- What is being asked
Can you recast the whole listing below as a Markdown table with a Row column for the row number and an Entry column for the line, leaving out blank lines?

- Extracted material
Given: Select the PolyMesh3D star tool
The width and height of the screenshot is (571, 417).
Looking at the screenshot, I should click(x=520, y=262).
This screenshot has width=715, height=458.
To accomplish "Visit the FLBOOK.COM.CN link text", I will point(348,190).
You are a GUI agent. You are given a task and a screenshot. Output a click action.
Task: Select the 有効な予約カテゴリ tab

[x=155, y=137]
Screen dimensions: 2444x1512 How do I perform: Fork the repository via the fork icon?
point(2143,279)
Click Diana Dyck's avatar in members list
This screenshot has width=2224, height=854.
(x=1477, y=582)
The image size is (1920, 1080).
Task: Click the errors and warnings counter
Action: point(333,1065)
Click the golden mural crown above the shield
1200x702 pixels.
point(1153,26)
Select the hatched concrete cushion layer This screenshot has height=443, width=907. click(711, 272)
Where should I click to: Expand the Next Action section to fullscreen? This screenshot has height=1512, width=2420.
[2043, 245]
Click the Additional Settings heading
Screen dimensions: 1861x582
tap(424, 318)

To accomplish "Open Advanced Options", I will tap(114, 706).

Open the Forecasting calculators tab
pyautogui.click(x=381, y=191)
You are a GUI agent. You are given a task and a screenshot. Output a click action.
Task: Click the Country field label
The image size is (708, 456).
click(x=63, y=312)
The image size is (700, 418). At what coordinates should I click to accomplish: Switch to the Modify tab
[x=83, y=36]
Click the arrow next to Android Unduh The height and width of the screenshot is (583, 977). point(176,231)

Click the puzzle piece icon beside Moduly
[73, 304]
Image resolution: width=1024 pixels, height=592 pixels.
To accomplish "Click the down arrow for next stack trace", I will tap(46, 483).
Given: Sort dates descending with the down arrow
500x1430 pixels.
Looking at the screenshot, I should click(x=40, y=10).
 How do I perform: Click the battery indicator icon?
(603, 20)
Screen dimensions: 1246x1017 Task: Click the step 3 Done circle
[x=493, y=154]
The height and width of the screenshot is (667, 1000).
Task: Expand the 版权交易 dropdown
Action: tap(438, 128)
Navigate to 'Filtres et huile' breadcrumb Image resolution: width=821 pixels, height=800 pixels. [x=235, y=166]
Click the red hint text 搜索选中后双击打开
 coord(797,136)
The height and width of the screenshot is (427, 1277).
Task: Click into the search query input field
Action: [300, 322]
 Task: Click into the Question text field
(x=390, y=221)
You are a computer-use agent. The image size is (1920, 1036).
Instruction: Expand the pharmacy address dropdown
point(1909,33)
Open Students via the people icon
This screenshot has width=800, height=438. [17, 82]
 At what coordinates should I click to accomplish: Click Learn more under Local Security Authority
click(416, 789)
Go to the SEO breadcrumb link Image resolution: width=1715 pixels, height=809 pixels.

- Exercise response
| Row | Entry |
|---|---|
| 1 | Given: Select the PolyMesh3D star tool |
| 2 | The width and height of the screenshot is (571, 417). |
| 3 | Looking at the screenshot, I should click(x=520, y=262). |
| 4 | This screenshot has width=715, height=458. |
| 5 | To accomplish "Visit the FLBOOK.COM.CN link text", I will point(348,190). |
| 6 | You are a GUI agent. You are given a task and a screenshot. Output a click action. |
| 7 | Task: Select the 有効な予約カテゴリ tab |
| 8 | [x=155, y=137] |
| 9 | Screen dimensions: 2444x1512 How do I perform: Fork the repository via the fork icon? |
| 10 | point(2143,279) |
| 11 | Click Diana Dyck's avatar in members list |
| 12 | This screenshot has width=2224, height=854. |
| 13 | (x=1477, y=582) |
| 14 | The image size is (1920, 1080). |
| 15 | Task: Click the errors and warnings counter |
| 16 | Action: point(333,1065) |
| 17 | Click the golden mural crown above the shield |
| 18 | 1200x702 pixels. |
| 19 | point(1153,26) |
| 20 | Select the hatched concrete cushion layer This screenshot has height=443, width=907. click(711, 272) |
| 21 | Where should I click to: Expand the Next Action section to fullscreen? This screenshot has height=1512, width=2420. |
| 22 | [2043, 245] |
| 23 | Click the Additional Settings heading |
| 24 | Screen dimensions: 1861x582 |
| 25 | tap(424, 318) |
| 26 | To accomplish "Open Advanced Options", I will tap(114, 706). |
| 27 | Open the Forecasting calculators tab |
| 28 | pyautogui.click(x=381, y=191) |
| 29 | You are a GUI agent. You are given a task and a screenshot. Output a click action. |
| 30 | Task: Click the Country field label |
| 31 | The image size is (708, 456). |
| 32 | click(x=63, y=312) |
| 33 | The image size is (700, 418). At what coordinates should I click to accomplish: Switch to the Modify tab |
| 34 | [x=83, y=36] |
| 35 | Click the arrow next to Android Unduh The height and width of the screenshot is (583, 977). point(176,231) |
| 36 | Click the puzzle piece icon beside Moduly |
| 37 | [73, 304] |
| 38 | Image resolution: width=1024 pixels, height=592 pixels. |
| 39 | To accomplish "Click the down arrow for next stack trace", I will tap(46, 483). |
| 40 | Given: Sort dates descending with the down arrow |
| 41 | 500x1430 pixels. |
| 42 | Looking at the screenshot, I should click(x=40, y=10). |
| 43 |  How do I perform: Click the battery indicator icon? |
| 44 | (603, 20) |
| 45 | Screen dimensions: 1246x1017 Task: Click the step 3 Done circle |
| 46 | [x=493, y=154] |
| 47 | The height and width of the screenshot is (667, 1000). |
| 48 | Task: Expand the 版权交易 dropdown |
| 49 | Action: tap(438, 128) |
| 50 | Navigate to 'Filtres et huile' breadcrumb Image resolution: width=821 pixels, height=800 pixels. [x=235, y=166] |
| 51 | Click the red hint text 搜索选中后双击打开 |
| 52 |  coord(797,136) |
| 53 | The height and width of the screenshot is (427, 1277). |
| 54 | Task: Click into the search query input field |
| 55 | Action: [300, 322] |
| 56 |  Task: Click into the Question text field |
| 57 | (x=390, y=221) |
| 58 | You are a computer-use agent. The image size is (1920, 1036). |
| 59 | Instruction: Expand the pharmacy address dropdown |
| 60 | point(1909,33) |
| 61 | Open Students via the people icon |
| 62 | This screenshot has width=800, height=438. [17, 82] |
| 63 |  At what coordinates should I click to accomplish: Click Learn more under Local Security Authority |
| 64 | click(416, 789) |
| 65 | Go to the SEO breadcrumb link Image resolution: width=1715 pixels, height=809 pixels. |